## EXCERPT TO READ
>> START
By Arun Kumar Shrivastav
The cryptocurrency market is going through a prolonged winter, and very few things seem to be going in its favor, especially from the point of view of dramatic rise in prices and sky-high valuations of crypto coins. However, the cryptocurrency space is witnessing developments of far-reaching significance. For example, the United States Securities and Exchange Commission (SEC) has received legal debacles while dealing with cryptocurrency companies in recent months. The US SEC can be compared with India’s Securities and Exchange Board of India (SEBI).
Grayscale Trust, a crypto asset fund manager that runs Bitcoin and Ethereum-based trust funds, Grayscale Bitcoin Trust (GBTC) and Grayscale Ethereum Trust (ETHE), sued the SEC for rejecting its applications to turn these trust funds into Exchange Traded Funds (ETFs), with bitcoin and Ethereum as the underlying assets. The court did not find SEC’s stance tenable and asked it to re-review its rejection of Grayscale’s spot bitcoin ETF application.
The court questioned the SEC’s stance of allowing bitcoin futures ETFs but not allowing bitcoin spot ETFs. SEC argued that cryptocurrencies see abnormal price movements and pose significant investor risks. However, the court did not see how the risks differed for futures and spot ETFs. SEC has not moved an appeal against the court’s order, and the due time to do so has elapsed, meaning it won’t counter the court’s verdict. Many believe it would lead to the launch of the first bitcoin spot ETF in the US market and may herald a new bull run in the cryptocurrency industry.
Grayscale’s trust funds are functioning more like traditional mutual funds, allowing investors exposure to Bitcoin and Ethereum without buying and storing them physically. It allows ordinary investors to trade on the price movements of these two stellar cryptocurrencies without the complications or technicalities of investing in digital assets. It helps expand the investor base for these digital assets.
Another court ruling in July left the SEC bruised in the Ripple V. SEC case, which attracted worldwide attention. In this case, the SEC charged blockchain company Ripple Labs and its senior executives with collecting $1.3 billion, beginning in 2013, from investors by selling its native coin XRP and, apparently, promising them higher returns. It makes Ripple Labs and these executives — Ripple CEO Brad Garlinghouse and Executive Chairman Chris Larsen – liable for selling unregistered securities.
In a judgment on competing motions for summary judgment, the US court ruled that XRP, when sold to retail investors, is not a security. Still, it could be considered a security when sold to institutional investors. The court has appointed a committee to examine how XRP sales to institutional investors should be treated. Since the court ruling is on an issue that comes in the way to the final judgment, it was dealt with priority and SEC can’t appeal unless it is of paramount importance. The SEC did find it worth appealing, but the judge — Analisa Torres of the Southern District of New York — didn’t find merit in its appeal and dismissed it.
>> END
## SET EXERCISE
Find every abbreviation that the article on the SEC's court losses introduces in parentheses, and list each one with the full name it stands for.

## RAW DATA
>> START
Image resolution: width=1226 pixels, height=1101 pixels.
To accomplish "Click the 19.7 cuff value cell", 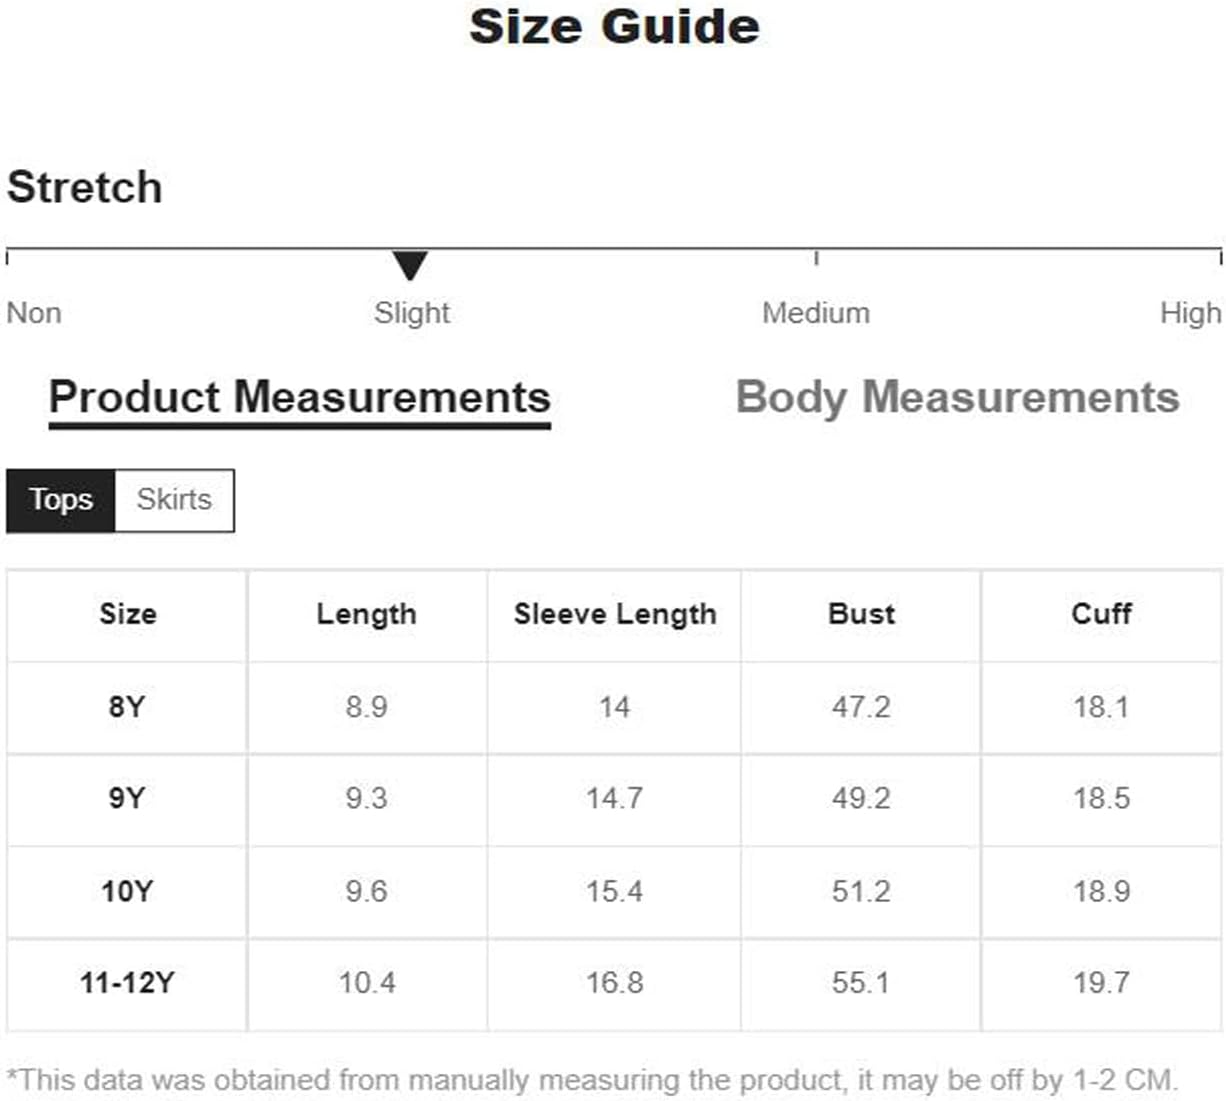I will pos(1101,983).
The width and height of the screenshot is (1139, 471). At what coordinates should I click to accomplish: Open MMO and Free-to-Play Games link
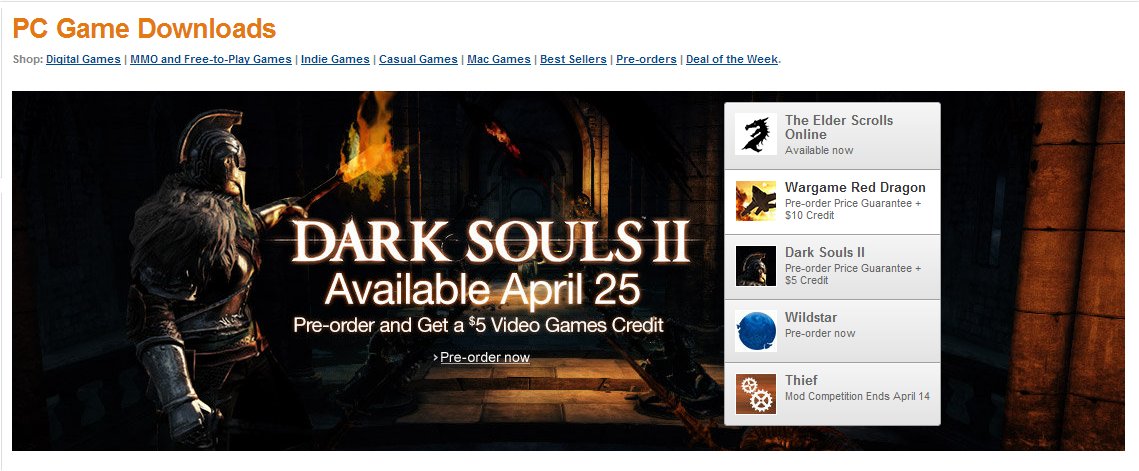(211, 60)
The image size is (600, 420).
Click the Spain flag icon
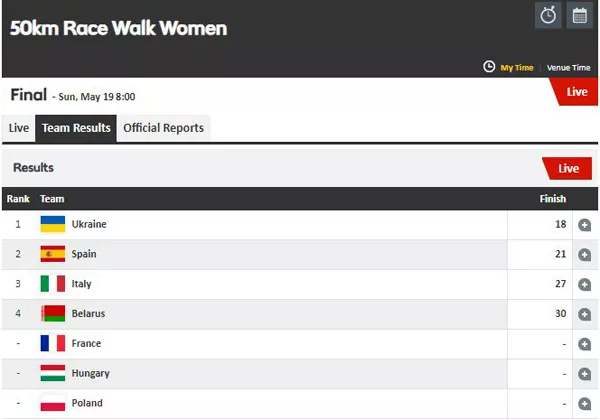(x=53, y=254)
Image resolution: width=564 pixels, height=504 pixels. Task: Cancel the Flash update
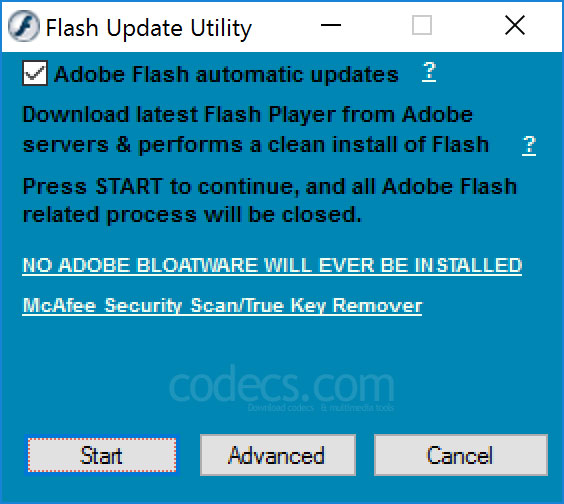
>> END
## EXERCISE RESPONSE
- SEC: United States Securities and Exchange Commission
- SEBI: Securities and Exchange Board of India
- GBTC: Grayscale Bitcoin Trust
- ETHE: Grayscale Ethereum Trust
- ETFs: Exchange Traded Funds